Set of tasks:
**1.** Reproduce the order word for word, from "IT IS FURTHER" to "and (c), below.".
**2.** Turn the paragraph of the order that begins "(c) Within 60 days" into a short bulleted list that keeps its main requirements.

━━ Passage ━━

IT IS FURTHER ORDERED that the Bank, its institution-affiliated
parties, and its successors and assigns take affirmative action as
follows:
[.1]1. (a) Within 60 days from the effective date of this ORDER, the Bank
shall adopt all necessary policies and procedures to ensure the Bank's
future compliance with the Bank Secrecy Act and Part 353. At a minimum,
such policies and procedures shall include the provisions set out in
subparagraphs (b) and (c), below.
(b) Within 30 days from the effective date of this ORDER, the Bank
shall:
(i) establish revised procedures for implementing all aspects of
its Know Your Customer policy; and
(ii) establish revised procedures for identifying and verifying the
type and dollar volume of transactions that the Bank anticipates will
occur during a monthly period for each deposit account that is expected
to have $5,000 or more in monthly aggregate cash and/or wire transfer
activity.
(c) Within 60 days from the effective date of this ORDER, the Bank
shall develop and implement policies and procedures to identify,
verify, monitor and determine the legitimacy of transactions for each
deposit account that is expected to have monthly cash and/or wire
transfer activity aggregating $5,000 or more. The policies and
procedures shall require a regular periodic comparison of actual
activity against expected or anticipated activity, including a
comparison of the type and dollar amount of actual activity against the
expected activity, for each account that was expected to have and each
account that had $5,000 or more in monthly aggregate cash and/or wire
transfer activity. The policies and procedures shall require this
periodic comparison to be conducted on each such account not less
frequently than quarterly. The Bank's policies and procedures shall
include procedures for identifying and documenting significant
variances between anticipated and actual activity and for reporting
variances to Bank management and to the audit committee to be
established pursuant to paragraph 3 of this ORDER and shall include
procedures for the filing of CTRs and/or SARs, when appropriate.

━━━
━━ Provided data ━━

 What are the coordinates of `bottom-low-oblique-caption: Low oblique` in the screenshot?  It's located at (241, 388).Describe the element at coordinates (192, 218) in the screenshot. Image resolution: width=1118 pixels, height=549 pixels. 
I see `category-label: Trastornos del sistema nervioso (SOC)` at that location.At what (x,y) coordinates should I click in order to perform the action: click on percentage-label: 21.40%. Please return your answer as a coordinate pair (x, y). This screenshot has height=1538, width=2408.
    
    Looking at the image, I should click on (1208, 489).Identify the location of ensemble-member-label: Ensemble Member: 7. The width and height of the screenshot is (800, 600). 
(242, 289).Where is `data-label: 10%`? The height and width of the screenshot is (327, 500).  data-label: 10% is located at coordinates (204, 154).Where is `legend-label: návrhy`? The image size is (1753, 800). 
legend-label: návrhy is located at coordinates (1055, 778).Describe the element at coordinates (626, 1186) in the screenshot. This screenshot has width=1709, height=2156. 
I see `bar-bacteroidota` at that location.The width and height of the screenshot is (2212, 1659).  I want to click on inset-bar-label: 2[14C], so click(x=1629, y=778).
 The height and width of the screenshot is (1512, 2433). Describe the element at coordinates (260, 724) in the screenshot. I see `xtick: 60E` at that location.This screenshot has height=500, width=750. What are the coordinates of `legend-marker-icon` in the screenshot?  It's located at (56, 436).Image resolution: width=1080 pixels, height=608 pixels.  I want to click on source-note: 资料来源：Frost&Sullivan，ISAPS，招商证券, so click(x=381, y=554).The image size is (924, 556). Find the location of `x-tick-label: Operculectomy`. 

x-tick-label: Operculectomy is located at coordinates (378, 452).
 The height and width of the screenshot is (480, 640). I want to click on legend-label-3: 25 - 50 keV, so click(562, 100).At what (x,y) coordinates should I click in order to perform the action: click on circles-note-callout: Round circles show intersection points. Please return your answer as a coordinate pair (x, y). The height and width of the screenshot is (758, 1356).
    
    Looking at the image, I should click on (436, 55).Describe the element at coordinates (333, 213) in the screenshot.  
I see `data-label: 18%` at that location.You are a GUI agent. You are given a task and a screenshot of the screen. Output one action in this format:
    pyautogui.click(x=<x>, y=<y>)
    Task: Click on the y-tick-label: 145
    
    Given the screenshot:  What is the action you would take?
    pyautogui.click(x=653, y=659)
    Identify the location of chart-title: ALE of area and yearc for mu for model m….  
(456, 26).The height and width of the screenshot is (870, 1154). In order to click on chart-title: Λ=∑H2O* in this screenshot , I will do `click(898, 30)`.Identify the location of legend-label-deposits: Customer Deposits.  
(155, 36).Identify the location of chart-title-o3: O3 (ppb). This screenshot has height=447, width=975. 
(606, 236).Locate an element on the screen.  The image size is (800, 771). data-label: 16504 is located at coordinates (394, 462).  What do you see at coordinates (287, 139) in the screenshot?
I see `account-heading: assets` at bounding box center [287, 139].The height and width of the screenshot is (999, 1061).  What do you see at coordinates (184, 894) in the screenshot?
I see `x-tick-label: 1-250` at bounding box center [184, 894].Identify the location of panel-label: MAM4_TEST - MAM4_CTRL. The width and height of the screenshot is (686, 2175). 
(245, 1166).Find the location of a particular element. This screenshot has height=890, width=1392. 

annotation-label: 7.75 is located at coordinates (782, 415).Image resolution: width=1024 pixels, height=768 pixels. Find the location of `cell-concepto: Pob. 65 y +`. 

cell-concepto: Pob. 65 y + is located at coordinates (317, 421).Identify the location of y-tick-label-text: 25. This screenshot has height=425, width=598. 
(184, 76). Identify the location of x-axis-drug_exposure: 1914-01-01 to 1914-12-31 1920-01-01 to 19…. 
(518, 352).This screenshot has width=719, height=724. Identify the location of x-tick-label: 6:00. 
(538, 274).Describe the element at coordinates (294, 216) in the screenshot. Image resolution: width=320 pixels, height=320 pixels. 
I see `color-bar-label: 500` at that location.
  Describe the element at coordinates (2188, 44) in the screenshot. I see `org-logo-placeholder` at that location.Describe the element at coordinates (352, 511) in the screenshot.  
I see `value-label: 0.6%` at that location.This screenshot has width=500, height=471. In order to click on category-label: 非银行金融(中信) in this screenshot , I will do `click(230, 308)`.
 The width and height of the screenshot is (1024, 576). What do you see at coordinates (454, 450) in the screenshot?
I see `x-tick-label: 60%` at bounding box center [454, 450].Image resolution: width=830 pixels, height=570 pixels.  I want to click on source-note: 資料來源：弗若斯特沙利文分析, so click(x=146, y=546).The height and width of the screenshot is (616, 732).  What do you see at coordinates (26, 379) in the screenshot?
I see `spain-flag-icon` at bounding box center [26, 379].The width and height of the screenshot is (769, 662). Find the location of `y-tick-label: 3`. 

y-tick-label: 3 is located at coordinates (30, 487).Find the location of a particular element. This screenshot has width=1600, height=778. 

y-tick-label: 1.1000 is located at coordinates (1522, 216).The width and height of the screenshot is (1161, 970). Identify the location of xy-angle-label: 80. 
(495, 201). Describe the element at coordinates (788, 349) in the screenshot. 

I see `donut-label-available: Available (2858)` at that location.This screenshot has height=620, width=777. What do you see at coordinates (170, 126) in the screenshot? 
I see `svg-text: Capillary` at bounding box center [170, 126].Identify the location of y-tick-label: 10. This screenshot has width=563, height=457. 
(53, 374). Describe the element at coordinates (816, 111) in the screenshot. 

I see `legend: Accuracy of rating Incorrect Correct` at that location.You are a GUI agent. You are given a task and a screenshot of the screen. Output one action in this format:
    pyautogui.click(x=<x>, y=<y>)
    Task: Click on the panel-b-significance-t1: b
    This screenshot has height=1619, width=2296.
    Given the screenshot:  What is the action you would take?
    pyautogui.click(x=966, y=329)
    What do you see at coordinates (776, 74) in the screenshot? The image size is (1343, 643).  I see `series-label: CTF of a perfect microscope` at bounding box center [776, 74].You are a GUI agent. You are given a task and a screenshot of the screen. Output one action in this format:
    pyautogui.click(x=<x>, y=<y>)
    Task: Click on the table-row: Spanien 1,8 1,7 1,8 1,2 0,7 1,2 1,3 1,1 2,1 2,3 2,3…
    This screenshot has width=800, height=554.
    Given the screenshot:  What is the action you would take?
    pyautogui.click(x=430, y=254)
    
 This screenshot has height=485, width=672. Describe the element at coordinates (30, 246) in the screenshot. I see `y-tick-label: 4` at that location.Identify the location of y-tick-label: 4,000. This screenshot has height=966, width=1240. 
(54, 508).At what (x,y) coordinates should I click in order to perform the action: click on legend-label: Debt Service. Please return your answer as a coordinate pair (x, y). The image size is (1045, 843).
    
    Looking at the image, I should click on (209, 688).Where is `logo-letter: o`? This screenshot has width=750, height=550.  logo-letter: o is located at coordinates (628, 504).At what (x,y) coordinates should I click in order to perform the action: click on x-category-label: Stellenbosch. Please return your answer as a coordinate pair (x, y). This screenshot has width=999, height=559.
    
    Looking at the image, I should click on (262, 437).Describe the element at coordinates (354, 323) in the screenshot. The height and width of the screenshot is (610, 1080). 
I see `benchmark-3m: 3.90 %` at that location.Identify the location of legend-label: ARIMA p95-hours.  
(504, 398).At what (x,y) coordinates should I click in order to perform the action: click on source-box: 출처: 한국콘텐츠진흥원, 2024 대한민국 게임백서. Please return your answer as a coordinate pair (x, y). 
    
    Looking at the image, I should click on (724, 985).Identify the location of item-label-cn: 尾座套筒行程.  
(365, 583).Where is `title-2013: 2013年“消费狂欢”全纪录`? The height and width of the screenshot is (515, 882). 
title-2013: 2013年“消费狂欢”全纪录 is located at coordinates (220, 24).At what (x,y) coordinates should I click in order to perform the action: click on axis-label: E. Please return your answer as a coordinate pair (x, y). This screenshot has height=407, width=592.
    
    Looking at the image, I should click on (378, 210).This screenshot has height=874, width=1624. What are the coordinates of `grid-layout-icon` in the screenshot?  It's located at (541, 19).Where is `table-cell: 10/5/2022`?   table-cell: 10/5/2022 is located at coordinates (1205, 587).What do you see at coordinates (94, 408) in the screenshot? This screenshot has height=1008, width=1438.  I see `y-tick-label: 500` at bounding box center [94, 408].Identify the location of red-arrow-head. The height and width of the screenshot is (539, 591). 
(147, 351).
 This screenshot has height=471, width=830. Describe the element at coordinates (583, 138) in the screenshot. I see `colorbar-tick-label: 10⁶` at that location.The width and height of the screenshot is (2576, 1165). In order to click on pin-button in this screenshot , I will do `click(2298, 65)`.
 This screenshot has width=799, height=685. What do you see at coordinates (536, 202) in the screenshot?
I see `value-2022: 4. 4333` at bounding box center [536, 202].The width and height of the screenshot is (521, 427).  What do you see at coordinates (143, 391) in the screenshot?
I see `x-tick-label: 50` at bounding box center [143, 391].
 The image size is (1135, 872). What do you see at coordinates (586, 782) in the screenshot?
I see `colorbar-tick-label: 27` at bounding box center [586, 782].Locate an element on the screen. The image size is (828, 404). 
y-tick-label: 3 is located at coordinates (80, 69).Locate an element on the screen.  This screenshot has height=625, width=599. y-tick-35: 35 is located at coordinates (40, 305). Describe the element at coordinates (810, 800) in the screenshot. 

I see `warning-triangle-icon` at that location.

━━━

Answers to each task:
**1.**
IT IS FURTHER ORDERED that the Bank, its institution-affiliated
parties, and its successors and assigns take affirmative action as
follows:
[.1]1. (a) Within 60 days from the effective date of this ORDER, the Bank
shall adopt all necessary policies and procedures to ensure the Bank's
future compliance with the Bank Secrecy Act and Part 353. At a minimum,
such policies and procedures shall include the provisions set out in
subparagraphs (b) and (c), below.

**2.**
- Within 60 days of the order's effective date, the Bank must develop and implement policies and procedures to identify, verify, monitor and determine the legitimacy of transactions for each deposit account expected to have $5,000 or more in monthly aggregate cash and/or wire transfer activity.
- These must require a regular periodic comparison of actual activity against expected activity, including type and dollar amount. This applies to each account that was expected to have, or that had, $5,000 or more in such monthly activity.
- The comparison must be done on each such account at least quarterly.
- They must include procedures for identifying and documenting significant variances between anticipated and actual activity.
- Variances must be reported to Bank management and to the audit committee to be established under paragraph 3 of the order.
- They must include procedures for filing CTRs and/or SARs when appropriate.